DOJ Touts 2016 as Bumper Year for False Claim Act Recoveries
The False Claims Act (FCA) remains the federal government’s most potent fraud enforcement tool. After sagging a tad in recent years, FCA recoveries bounced back in fiscal year 2016. As usual, the health care industry was responsible for the lion’s share of the money. Here are the key numbers from the year in FCA recoveries […]
The False Claims Act (FCA) remains the federal government's most potent fraud enforcement tool. After sagging a tad in recent years, FCA recoveries bounced back in fiscal year 2016. As usual, the health care industry was responsible for the lion's share of the money. Here are the key numbers from the year in FCA recoveries as reported by the U.S. Department of Justice (DOJ) on Dec. 14.
- $4.7 billion: Total FCA recoveries in FY 2016, the third highest in history;
- $2.5 billion: Total recoveries against health care providers in FY 2016 (not including state Medicaid);
- $31.3 billion: Total FCA recoveries between 2009-2016;
- $4 billion: Average annual FCA recoveries between 2009-2016;
- $19.3 billion: Total FCA recoveries from health care providers between 2009-2016;
- $2.4 billion: Average annual FCA recoveries from health care providers between 2009-2016;
- 702: Total qui tam (whistleblower) lawsuits filed in FY 2016, an average of 13.5 cases per week;
- $2.9 billion: Total recoveries in qui tam lawsuits in FY 2016;
- $519 million: Total recoveries paid to whistleblowers in FY 2016.
Top 5 FCA Health Care Recoveries
The biggest FCA recovery against a lab for the year was the $260 million paid by Millennium Health (formerly Millennium Laboratories) to settle charges of billing unnecessary urine and genetic tests and giving free items to physicians to induce referrals of costly tests.
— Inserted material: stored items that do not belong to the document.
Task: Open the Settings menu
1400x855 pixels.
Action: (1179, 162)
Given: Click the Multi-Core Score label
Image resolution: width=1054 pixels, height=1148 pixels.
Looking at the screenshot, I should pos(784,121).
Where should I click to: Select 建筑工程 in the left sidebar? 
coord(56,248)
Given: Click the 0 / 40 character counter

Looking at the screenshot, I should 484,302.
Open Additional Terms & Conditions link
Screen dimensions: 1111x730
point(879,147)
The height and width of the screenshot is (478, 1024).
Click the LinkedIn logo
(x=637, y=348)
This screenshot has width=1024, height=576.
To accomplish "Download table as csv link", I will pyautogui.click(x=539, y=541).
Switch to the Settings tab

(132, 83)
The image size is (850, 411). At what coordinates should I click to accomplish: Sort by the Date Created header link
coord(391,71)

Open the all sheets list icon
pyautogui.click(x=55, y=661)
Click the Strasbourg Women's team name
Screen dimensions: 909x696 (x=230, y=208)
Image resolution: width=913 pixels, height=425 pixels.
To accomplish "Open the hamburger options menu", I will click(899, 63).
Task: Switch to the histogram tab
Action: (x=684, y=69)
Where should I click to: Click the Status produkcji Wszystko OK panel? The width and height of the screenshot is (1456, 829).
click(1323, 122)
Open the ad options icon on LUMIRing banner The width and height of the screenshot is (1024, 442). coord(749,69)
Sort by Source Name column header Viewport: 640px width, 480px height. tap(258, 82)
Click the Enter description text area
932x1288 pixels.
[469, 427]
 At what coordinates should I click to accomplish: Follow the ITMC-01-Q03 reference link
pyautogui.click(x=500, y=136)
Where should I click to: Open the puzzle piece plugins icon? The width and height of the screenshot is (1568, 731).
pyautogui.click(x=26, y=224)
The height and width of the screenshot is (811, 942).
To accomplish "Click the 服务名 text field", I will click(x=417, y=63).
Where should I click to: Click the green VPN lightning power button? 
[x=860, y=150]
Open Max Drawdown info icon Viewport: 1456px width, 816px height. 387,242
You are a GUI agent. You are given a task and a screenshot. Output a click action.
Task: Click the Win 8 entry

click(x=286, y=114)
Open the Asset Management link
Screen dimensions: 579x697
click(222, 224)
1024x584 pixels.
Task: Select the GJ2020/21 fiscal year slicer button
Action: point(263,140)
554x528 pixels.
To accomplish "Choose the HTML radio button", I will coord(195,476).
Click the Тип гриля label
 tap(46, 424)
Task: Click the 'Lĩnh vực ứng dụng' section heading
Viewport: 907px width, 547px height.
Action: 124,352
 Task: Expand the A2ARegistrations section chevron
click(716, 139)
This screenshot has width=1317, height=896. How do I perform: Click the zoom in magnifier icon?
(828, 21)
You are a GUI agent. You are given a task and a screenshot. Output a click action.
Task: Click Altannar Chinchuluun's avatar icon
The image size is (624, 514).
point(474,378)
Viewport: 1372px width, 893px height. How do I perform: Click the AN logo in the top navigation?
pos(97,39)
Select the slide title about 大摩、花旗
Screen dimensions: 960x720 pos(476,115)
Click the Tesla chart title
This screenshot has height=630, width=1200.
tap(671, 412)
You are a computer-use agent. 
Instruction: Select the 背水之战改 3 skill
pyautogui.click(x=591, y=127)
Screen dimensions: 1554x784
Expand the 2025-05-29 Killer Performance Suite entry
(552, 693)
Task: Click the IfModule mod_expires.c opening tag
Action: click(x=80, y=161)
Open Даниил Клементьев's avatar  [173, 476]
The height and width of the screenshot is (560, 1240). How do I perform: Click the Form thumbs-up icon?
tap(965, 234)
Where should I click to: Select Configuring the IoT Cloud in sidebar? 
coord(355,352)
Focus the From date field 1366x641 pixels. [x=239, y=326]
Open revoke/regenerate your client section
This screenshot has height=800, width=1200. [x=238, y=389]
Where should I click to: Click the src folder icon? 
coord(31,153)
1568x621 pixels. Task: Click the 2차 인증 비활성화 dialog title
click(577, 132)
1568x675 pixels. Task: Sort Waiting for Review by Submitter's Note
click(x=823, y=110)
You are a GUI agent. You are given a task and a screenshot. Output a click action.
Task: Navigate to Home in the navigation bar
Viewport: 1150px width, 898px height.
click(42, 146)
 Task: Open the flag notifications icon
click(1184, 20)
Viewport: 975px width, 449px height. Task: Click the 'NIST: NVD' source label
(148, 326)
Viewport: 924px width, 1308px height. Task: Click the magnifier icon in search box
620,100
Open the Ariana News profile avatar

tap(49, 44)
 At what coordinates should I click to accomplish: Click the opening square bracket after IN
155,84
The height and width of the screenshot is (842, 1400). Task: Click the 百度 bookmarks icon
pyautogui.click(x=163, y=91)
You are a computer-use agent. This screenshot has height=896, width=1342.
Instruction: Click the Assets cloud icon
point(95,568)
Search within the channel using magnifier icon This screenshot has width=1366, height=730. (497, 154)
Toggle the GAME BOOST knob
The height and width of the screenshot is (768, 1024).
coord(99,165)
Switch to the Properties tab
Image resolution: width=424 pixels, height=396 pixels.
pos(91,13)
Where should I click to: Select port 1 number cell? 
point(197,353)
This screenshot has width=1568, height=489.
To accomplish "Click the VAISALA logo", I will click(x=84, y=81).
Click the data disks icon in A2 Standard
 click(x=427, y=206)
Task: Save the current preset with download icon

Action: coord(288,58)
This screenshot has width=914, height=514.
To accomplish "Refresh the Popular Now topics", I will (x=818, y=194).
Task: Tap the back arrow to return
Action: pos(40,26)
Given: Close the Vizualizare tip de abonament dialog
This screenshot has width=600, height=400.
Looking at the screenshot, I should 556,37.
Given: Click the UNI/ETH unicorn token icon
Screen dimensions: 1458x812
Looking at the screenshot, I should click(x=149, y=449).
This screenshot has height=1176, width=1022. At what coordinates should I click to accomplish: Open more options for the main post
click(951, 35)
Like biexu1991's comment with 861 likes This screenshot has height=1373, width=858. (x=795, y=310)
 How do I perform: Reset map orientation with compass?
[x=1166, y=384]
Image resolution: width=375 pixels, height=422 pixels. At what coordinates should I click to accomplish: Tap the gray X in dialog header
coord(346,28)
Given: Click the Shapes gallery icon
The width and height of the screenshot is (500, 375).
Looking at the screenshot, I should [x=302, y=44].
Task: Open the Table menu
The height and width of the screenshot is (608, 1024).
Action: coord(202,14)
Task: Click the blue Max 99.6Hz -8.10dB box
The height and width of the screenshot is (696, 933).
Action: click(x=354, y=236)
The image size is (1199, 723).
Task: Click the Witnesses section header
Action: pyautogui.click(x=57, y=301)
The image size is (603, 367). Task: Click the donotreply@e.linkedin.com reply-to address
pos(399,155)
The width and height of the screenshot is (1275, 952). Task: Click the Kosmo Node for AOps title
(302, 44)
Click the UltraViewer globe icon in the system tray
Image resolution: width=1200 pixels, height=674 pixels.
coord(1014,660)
The complete Top 5:
- Wyeth and Pfizer: $1.2 billion for allegedly reporting false and fraudulent prices on drugs used to treat acid reflux;
- Novartis Pharmaceuticals Corp.: $390 million for allegedly paying kickbacks to specialty pharmacies in exchange for recommending the drugs Exjade and Myfortic;
- Tenet Healthcare Corp.: $244.2 million for allegedly paying kickbacks to physicians in return for referral to four Tenet hospitals;
- Millennium Health: $260 million for alleged false billing of urine and genetic tests and paying kickbacks to physicians;
- RehabCare Group Inc., RehabCare Group East Inc. and parent company Kindred Healthcare Inc.: $125 million for allegedly inducing skilled nursing homes to falsely bill Medicare for rehab services that were not medically necessary or provided at all.
Beyond the Numbers
The DOJ FY 2016 FCA report is noteworthy not just for the numbers but the enforcement trends it cites, including:
Voluntary Compliance: U.S. Health and Human Services Inspector General Daniel R. Levinson emphasized that the big dollar values belie the "collateral benefits" achieved via "voluntary observance of federal laws through corporate integrity agreements addressing compliance weaknesses and self-disclosures that encourage health care providers and other entities to voluntarily report suspected violations."
Executive & Individual Accountability: The DOJ also continued its determination to go after not just entities but the individuals running them in pursuit of the policy announced in the September 2015 Yates memorandum. Of the 11 individuals the DOJ cites as being held personally liable for alleged false claims in 2016, nearly half were connected with laboratory testing, including:
- Dr. Jonathan Oppenheimer, a former executive with a Nashville drug testing laboratory who agreed to a $9.35 million settlement;
- Gottfried and Mieke Kellerman, founders of Pharmasan Labs, Inc. and NeuroScience, Inc., who settled for $8.5 million;
- Dr. David G. Bostwick founder and former owner and CEO of Bostwick Laboratories, who entered into a $3.75 million settlement; and
- Dr. David Spellberg and Robert A. Scappa, urologists who settled allegations of billing Medicare for medically unnecessary fluorescence in situ hybridization, (FISH) testing.
False Claims Act Recoveries in Qui Tam Cases against Health Care Providers Since 2009 (In billions of dollars)
|Year||Qui Tam Recovery against Health Care Providers||Total Recovery against Health Care Providers|
Takeaway: The DOJ's reporting of FY 2016 fraud recoveries indicates large scale and individual enforcement efforts continue unabated and that laboratory testing is a fruitful target for enforcement agencies.